During the Summer months I usually (with a few minor exceptions) feel EXCELLENT, and then in the Fall I start to quickly degrade until I hit rock bottom in late December and start to feel half-decent again in late February or early March. I'm glad to have those high points in the Summer, but in a way it makes this time of year the hardest. I've felt good and now I can feel the disease creeping back in, taking over, and winning. And all the while I know it isn't some outside invader that I need to fight off to feel healthy again, but is in fact my own body waging war against itself. I am my own worst enemy.

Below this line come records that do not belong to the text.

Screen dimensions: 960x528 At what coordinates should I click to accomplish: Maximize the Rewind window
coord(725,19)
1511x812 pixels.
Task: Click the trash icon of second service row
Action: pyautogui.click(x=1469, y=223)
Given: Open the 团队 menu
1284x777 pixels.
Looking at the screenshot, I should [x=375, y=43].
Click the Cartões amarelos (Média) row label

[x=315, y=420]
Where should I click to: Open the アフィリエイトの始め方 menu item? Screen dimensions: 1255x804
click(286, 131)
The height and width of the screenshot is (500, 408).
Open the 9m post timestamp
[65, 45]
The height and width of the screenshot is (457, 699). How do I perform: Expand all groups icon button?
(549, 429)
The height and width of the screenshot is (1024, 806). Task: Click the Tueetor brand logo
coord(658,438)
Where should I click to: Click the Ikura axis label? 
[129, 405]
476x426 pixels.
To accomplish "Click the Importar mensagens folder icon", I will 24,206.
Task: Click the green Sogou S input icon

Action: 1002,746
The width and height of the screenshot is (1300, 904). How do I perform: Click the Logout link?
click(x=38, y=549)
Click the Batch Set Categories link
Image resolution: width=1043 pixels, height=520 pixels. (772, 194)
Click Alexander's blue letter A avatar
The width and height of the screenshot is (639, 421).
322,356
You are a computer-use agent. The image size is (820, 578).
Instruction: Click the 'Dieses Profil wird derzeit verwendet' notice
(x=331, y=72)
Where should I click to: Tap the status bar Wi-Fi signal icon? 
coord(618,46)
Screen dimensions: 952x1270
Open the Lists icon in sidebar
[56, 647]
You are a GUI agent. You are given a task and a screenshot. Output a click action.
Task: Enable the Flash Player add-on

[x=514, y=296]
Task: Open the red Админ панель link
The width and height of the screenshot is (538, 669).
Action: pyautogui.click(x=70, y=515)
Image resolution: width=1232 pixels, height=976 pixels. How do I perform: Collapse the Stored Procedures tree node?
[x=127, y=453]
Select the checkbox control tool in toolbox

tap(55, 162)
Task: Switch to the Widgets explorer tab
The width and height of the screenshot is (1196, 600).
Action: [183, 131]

At this time of year, Crohn's is like a dark, looming storm on the horizon; and while I know there will be better days ahead, I know I need to get through these bad ones first. And that's where I am now: feeling it set in and looking at another 5 or 6 months of bad days. But that's not the worst of it. The worst is knowing that it isn't just 5 or 6 months and then it's over, but knowing that it's going to happen again and again, and every year my "window of opportunity" where I feel good gets just a bit shorter and there is NO end to this cycle in sight. It's times like these that I try to turn my attention solely on my 2 daughters and not let my own feelings and illness spoil their childhood, because it's easy to start feeling like this cycle is a prison sentence and I don't want them misunderstanding and thinking that I feel THEY are my prison sentence.
Over the past years I've been on different drugs. Pentasa, Entocort, Prednisone, Imuran, to name a few. Most were just ineffective, and the others just made me ill (Imuran injections didn't seem to work and made me puke something fierce) or else they didn't work and effected my mood (when I took entocort I was told I might experience "mood swings". It was more like one mood swing and then it stayed there... It made me feel absolutely ENRAGED. ALL of the time. I like to say it turned me into the Incredible Hulk, and anyone who knew me when I was on it agrees). So now I am on nothing. Every year I've relied on doctors to try to help, it has only made things worse. As bad as the symptoms can be, it seems the medicine only makes things worse (I just end up with symptoms AND side effects, the worst of both worlds).
Anyway, that's it. That's my introduction. It's long. If you made it this far reading then I'm amazed. You deserve a reward of some kind, like a nice shiny apple, or a "I Listened To The Whole Rant" pin to stick on your jacket pocket so everyone who sees you will be instantly impressed.